● **Task description**
Every record below, from the first line to the last, is to be set down again exactly.

**** Exercise materials

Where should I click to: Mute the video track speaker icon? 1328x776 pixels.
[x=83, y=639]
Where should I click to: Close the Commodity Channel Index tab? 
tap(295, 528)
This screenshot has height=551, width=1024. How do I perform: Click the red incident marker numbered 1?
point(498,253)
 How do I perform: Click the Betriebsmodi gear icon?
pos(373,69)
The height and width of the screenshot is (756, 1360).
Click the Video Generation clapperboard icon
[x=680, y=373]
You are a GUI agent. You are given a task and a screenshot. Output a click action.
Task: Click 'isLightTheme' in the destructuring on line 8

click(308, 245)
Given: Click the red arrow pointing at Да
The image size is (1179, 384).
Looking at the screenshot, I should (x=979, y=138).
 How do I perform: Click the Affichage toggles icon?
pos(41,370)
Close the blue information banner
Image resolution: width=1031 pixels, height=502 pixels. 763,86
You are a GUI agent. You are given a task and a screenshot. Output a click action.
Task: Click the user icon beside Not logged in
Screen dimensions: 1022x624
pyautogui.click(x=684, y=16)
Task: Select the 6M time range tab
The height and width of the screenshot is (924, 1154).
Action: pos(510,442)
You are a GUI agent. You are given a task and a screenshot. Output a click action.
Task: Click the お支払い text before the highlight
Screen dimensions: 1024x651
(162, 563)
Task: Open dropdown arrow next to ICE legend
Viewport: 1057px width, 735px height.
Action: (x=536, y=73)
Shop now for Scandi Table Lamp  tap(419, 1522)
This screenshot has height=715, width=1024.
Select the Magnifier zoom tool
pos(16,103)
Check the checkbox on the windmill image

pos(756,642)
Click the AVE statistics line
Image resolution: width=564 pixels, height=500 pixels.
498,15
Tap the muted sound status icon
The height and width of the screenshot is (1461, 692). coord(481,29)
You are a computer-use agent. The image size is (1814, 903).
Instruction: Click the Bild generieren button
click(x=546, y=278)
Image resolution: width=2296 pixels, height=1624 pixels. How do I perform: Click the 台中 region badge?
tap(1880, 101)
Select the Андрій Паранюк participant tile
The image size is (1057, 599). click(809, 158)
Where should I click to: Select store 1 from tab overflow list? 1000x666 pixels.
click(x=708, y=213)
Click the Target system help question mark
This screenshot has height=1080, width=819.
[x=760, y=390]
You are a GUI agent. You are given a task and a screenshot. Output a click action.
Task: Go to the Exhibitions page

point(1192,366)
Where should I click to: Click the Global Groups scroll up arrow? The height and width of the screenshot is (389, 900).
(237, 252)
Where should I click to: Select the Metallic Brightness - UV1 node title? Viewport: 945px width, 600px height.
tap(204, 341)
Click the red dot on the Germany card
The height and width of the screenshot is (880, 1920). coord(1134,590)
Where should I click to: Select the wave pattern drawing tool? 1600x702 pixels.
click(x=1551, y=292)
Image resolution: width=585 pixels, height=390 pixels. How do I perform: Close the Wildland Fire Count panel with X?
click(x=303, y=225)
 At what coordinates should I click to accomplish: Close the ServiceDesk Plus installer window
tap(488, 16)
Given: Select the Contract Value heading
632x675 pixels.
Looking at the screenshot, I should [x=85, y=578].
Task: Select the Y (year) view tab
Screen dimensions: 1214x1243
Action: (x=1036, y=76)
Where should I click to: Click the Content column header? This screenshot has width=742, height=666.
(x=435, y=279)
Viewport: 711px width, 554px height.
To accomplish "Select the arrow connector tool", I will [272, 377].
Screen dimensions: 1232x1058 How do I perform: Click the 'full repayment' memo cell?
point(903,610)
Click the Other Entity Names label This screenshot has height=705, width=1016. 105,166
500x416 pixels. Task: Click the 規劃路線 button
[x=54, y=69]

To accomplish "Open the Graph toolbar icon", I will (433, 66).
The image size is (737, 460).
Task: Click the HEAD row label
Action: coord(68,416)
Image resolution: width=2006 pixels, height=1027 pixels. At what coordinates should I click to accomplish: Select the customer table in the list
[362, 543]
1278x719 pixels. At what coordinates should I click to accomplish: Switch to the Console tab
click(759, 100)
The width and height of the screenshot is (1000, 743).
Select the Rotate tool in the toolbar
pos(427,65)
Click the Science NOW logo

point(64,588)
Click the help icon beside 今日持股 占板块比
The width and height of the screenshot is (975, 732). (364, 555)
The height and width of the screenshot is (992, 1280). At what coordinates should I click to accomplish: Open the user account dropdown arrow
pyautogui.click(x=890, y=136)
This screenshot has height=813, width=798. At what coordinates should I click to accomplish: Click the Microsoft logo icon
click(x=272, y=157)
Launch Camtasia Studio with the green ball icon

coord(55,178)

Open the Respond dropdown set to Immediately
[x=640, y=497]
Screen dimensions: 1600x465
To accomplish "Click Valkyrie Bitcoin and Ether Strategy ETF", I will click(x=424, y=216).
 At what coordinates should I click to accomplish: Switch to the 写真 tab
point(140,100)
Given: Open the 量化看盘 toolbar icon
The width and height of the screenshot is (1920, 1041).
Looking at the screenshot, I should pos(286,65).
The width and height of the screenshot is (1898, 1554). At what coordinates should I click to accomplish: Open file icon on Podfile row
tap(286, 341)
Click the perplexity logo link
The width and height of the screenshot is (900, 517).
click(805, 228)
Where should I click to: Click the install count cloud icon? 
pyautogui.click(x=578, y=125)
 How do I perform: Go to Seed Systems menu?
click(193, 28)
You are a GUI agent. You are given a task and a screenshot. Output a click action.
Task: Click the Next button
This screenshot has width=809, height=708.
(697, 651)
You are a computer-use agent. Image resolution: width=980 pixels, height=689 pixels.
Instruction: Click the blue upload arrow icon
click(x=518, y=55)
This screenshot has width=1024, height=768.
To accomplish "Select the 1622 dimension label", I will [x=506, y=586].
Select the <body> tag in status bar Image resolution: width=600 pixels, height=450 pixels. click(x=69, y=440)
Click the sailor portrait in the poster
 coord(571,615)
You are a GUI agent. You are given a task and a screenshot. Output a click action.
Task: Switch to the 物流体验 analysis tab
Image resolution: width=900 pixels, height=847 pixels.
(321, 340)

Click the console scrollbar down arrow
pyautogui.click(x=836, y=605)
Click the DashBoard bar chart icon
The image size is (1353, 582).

********

● **Task output**
Where should I click to: Mute the video track speaker icon? 1328x776 pixels.
[x=83, y=639]
Where should I click to: Close the Commodity Channel Index tab? 
tap(295, 528)
This screenshot has height=551, width=1024. How do I perform: Click the red incident marker numbered 1?
point(498,253)
 How do I perform: Click the Betriebsmodi gear icon?
pos(373,69)
The height and width of the screenshot is (756, 1360).
Click the Video Generation clapperboard icon
[x=680, y=373]
You are a GUI agent. You are given a task and a screenshot. Output a click action.
Task: Click 'isLightTheme' in the destructuring on line 8

click(308, 245)
Given: Click the red arrow pointing at Да
The image size is (1179, 384).
Looking at the screenshot, I should (x=979, y=138).
 How do I perform: Click the Affichage toggles icon?
pos(41,370)
Close the blue information banner
Image resolution: width=1031 pixels, height=502 pixels. 763,86
You are a GUI agent. You are given a task and a screenshot. Output a click action.
Task: Click the user icon beside Not logged in
Screen dimensions: 1022x624
pyautogui.click(x=684, y=16)
Task: Select the 6M time range tab
The height and width of the screenshot is (924, 1154).
Action: pos(510,442)
You are a GUI agent. You are given a task and a screenshot. Output a click action.
Task: Click the お支払い text before the highlight
Screen dimensions: 1024x651
(162, 563)
Task: Open dropdown arrow next to ICE legend
Viewport: 1057px width, 735px height.
Action: (x=536, y=73)
Shop now for Scandi Table Lamp  tap(419, 1522)
This screenshot has height=715, width=1024.
Select the Magnifier zoom tool
pos(16,103)
Check the checkbox on the windmill image

pos(756,642)
Click the AVE statistics line
Image resolution: width=564 pixels, height=500 pixels.
498,15
Tap the muted sound status icon
The height and width of the screenshot is (1461, 692). coord(481,29)
You are a computer-use agent. The image size is (1814, 903).
Instruction: Click the Bild generieren button
click(x=546, y=278)
Image resolution: width=2296 pixels, height=1624 pixels. How do I perform: Click the 台中 region badge?
tap(1880, 101)
Select the Андрій Паранюк participant tile
The image size is (1057, 599). click(809, 158)
Where should I click to: Select store 1 from tab overflow list? 1000x666 pixels.
click(x=708, y=213)
Click the Target system help question mark
This screenshot has height=1080, width=819.
[x=760, y=390]
You are a GUI agent. You are given a task and a screenshot. Output a click action.
Task: Go to the Exhibitions page

point(1192,366)
Where should I click to: Click the Global Groups scroll up arrow? The height and width of the screenshot is (389, 900).
(237, 252)
Where should I click to: Select the Metallic Brightness - UV1 node title? Viewport: 945px width, 600px height.
tap(204, 341)
Click the red dot on the Germany card
The height and width of the screenshot is (880, 1920). coord(1134,590)
Where should I click to: Select the wave pattern drawing tool? 1600x702 pixels.
click(x=1551, y=292)
Image resolution: width=585 pixels, height=390 pixels. How do I perform: Close the Wildland Fire Count panel with X?
click(x=303, y=225)
 At what coordinates should I click to accomplish: Close the ServiceDesk Plus installer window
tap(488, 16)
Given: Select the Contract Value heading
632x675 pixels.
Looking at the screenshot, I should [x=85, y=578].
Task: Select the Y (year) view tab
Screen dimensions: 1214x1243
Action: (x=1036, y=76)
Where should I click to: Click the Content column header? This screenshot has width=742, height=666.
(x=435, y=279)
Viewport: 711px width, 554px height.
To accomplish "Select the arrow connector tool", I will [272, 377].
Screen dimensions: 1232x1058 How do I perform: Click the 'full repayment' memo cell?
point(903,610)
Click the Other Entity Names label This screenshot has height=705, width=1016. 105,166
500x416 pixels. Task: Click the 規劃路線 button
[x=54, y=69]

To accomplish "Open the Graph toolbar icon", I will (433, 66).
The image size is (737, 460).
Task: Click the HEAD row label
Action: coord(68,416)
Image resolution: width=2006 pixels, height=1027 pixels. At what coordinates should I click to accomplish: Select the customer table in the list
[362, 543]
1278x719 pixels. At what coordinates should I click to accomplish: Switch to the Console tab
click(759, 100)
The width and height of the screenshot is (1000, 743).
Select the Rotate tool in the toolbar
pos(427,65)
Click the Science NOW logo

point(64,588)
Click the help icon beside 今日持股 占板块比
The width and height of the screenshot is (975, 732). (364, 555)
The height and width of the screenshot is (992, 1280). At what coordinates should I click to accomplish: Open the user account dropdown arrow
pyautogui.click(x=890, y=136)
This screenshot has height=813, width=798. At what coordinates should I click to accomplish: Click the Microsoft logo icon
click(x=272, y=157)
Launch Camtasia Studio with the green ball icon

coord(55,178)

Open the Respond dropdown set to Immediately
[x=640, y=497]
Screen dimensions: 1600x465
To accomplish "Click Valkyrie Bitcoin and Ether Strategy ETF", I will click(x=424, y=216).
 At what coordinates should I click to accomplish: Switch to the 写真 tab
point(140,100)
Given: Open the 量化看盘 toolbar icon
The width and height of the screenshot is (1920, 1041).
Looking at the screenshot, I should pos(286,65).
The width and height of the screenshot is (1898, 1554). At what coordinates should I click to accomplish: Open file icon on Podfile row
tap(286, 341)
Click the perplexity logo link
The width and height of the screenshot is (900, 517).
click(805, 228)
Where should I click to: Click the install count cloud icon? 
pyautogui.click(x=578, y=125)
 How do I perform: Go to Seed Systems menu?
click(193, 28)
You are a GUI agent. You are given a task and a screenshot. Output a click action.
Task: Click the Next button
This screenshot has width=809, height=708.
(697, 651)
You are a computer-use agent. Image resolution: width=980 pixels, height=689 pixels.
Instruction: Click the blue upload arrow icon
click(x=518, y=55)
This screenshot has width=1024, height=768.
To accomplish "Select the 1622 dimension label", I will [x=506, y=586].
Select the <body> tag in status bar Image resolution: width=600 pixels, height=450 pixels. click(x=69, y=440)
Click the sailor portrait in the poster
 coord(571,615)
You are a GUI agent. You are given a task and a screenshot. Output a click action.
Task: Switch to the 物流体验 analysis tab
Image resolution: width=900 pixels, height=847 pixels.
(321, 340)

Click the console scrollbar down arrow
pyautogui.click(x=836, y=605)
Click the DashBoard bar chart icon
The image size is (1353, 582).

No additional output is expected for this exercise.